Finalement, le G8 a adopté la Déclaration de Lough Erne, qui en 10 points appelle à la révision des lois. La déclaration incite aussi les autorités à communiquer systématiquement leurs informations fiscales aux autres pays pour lutter contre l’évasion fiscale. Elle souligne que les pays pauvres doivent disposer des informations et des moyens leur permettant de percevoir les impôts qui leur sont dus.
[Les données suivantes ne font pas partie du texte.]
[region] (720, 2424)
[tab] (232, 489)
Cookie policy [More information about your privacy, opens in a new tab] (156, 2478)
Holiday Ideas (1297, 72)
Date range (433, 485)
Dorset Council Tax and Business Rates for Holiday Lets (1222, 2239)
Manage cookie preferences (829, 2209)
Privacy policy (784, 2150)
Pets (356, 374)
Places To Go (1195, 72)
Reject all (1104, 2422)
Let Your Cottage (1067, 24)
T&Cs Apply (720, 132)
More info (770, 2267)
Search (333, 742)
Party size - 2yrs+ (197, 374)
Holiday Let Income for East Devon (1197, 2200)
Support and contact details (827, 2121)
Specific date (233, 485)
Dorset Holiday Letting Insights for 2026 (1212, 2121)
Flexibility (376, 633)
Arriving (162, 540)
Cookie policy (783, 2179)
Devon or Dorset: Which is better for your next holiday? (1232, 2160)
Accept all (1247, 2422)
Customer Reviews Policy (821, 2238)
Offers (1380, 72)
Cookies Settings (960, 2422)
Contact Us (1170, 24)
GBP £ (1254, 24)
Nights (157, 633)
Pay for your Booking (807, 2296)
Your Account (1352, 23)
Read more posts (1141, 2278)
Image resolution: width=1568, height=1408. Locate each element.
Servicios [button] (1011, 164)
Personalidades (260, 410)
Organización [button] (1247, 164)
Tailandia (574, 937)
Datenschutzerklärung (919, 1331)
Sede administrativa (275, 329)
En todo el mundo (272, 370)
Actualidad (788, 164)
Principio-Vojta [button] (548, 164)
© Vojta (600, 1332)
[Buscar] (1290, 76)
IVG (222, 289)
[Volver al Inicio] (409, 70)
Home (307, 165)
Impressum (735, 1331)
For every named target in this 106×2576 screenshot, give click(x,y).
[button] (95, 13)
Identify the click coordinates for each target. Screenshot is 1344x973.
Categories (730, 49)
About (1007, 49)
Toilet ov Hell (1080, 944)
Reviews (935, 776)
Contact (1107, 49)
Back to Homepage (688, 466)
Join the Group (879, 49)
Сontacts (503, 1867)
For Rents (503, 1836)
La déclaration demande en outre aux sociétés extractives de déclarer les paiements à tous les gouvernements, qui à leur tour doivent les publier. 

 

Si le Financial Times a accueilli la déclaration comme « une avancée » dans la transparence des sociétés, Sally Copley, une autre porte-parole de la campagne IF, déclare dans un communiqué : « Le débat public pour une répression de la fraude fiscale a été remporté, mais le combat politique continue. » Elle souhaite que le G8 impose des règles strictes sur l’évasion fiscale. De son côté, le Rapport 2013 sur les progrès en Afrique, exige des solutions multilatérales aux problèmes mondiaux car « l’évasion fiscale, les transferts de richesses illicites et les pratiques pour fixer des prix inéquitables sont soutenus par les systèmes commerciaux et financiers mondiaux ». Il incite les citoyens africains à exiger de leurs gouvernements qu’ils répondent aux normes les plus strictes en matière de propriété et de publication, et les pays riches à exiger la même chose de leurs sociétés. 

 

Les initiatives des institutions en Afrique et l’adoption de la Déclaration de Lough Erne font naître l’espoir de règles strictes contre la fuite de capitaux africains. « Saisir ces opportunités sera difficile. Les gaspiller serait impardonnable et inexcusable », avertit M. Annan. En attendant, le slogan de la CEA « Identification. Blocage. Réappropriation. », décrit bien ce qu’il convient de faire pour mettre fin à l’hémorragie.